▸ DIRECTIONS
Reproduce the data below verbatim, preserving every line as it appears.

[EXERCISE MATERIALS Boundary: Start]

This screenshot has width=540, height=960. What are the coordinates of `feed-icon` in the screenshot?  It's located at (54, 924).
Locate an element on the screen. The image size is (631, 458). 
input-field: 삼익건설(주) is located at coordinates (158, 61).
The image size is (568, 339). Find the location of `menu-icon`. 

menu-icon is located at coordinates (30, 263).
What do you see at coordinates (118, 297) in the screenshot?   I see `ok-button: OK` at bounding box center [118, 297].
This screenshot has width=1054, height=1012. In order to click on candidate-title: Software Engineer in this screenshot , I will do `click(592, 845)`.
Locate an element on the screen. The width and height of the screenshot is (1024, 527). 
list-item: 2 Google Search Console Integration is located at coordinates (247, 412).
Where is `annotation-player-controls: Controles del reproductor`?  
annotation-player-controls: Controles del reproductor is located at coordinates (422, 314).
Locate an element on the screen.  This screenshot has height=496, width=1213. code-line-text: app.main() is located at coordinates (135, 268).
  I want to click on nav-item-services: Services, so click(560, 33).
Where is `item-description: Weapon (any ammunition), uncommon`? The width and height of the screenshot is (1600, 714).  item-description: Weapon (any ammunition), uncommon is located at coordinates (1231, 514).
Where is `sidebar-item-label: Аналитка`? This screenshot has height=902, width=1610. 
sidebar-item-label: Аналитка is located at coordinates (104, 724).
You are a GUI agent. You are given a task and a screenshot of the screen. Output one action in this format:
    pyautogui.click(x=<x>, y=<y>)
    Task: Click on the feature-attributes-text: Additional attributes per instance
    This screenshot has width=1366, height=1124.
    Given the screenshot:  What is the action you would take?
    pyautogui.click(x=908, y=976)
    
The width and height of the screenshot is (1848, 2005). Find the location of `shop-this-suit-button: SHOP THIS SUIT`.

[EXERCISE MATERIALS Boundary: End]

▸ EXPECTED OUTPUT
This screenshot has width=540, height=960. What are the coordinates of `feed-icon` in the screenshot?  It's located at (54, 924).
Locate an element on the screen. The image size is (631, 458). 
input-field: 삼익건설(주) is located at coordinates (158, 61).
The image size is (568, 339). Find the location of `menu-icon`. 

menu-icon is located at coordinates (30, 263).
What do you see at coordinates (118, 297) in the screenshot?   I see `ok-button: OK` at bounding box center [118, 297].
This screenshot has width=1054, height=1012. In order to click on candidate-title: Software Engineer in this screenshot , I will do `click(592, 845)`.
Locate an element on the screen. The width and height of the screenshot is (1024, 527). 
list-item: 2 Google Search Console Integration is located at coordinates (247, 412).
Where is `annotation-player-controls: Controles del reproductor`?  
annotation-player-controls: Controles del reproductor is located at coordinates (422, 314).
Locate an element on the screen.  This screenshot has height=496, width=1213. code-line-text: app.main() is located at coordinates (135, 268).
  I want to click on nav-item-services: Services, so click(560, 33).
Where is `item-description: Weapon (any ammunition), uncommon`? The width and height of the screenshot is (1600, 714).  item-description: Weapon (any ammunition), uncommon is located at coordinates (1231, 514).
Where is `sidebar-item-label: Аналитка`? This screenshot has height=902, width=1610. 
sidebar-item-label: Аналитка is located at coordinates (104, 724).
You are a GUI agent. You are given a task and a screenshot of the screen. Output one action in this format:
    pyautogui.click(x=<x>, y=<y>)
    Task: Click on the feature-attributes-text: Additional attributes per instance
    This screenshot has width=1366, height=1124.
    Given the screenshot:  What is the action you would take?
    pyautogui.click(x=908, y=976)
    
The width and height of the screenshot is (1848, 2005). Find the location of `shop-this-suit-button: SHOP THIS SUIT`.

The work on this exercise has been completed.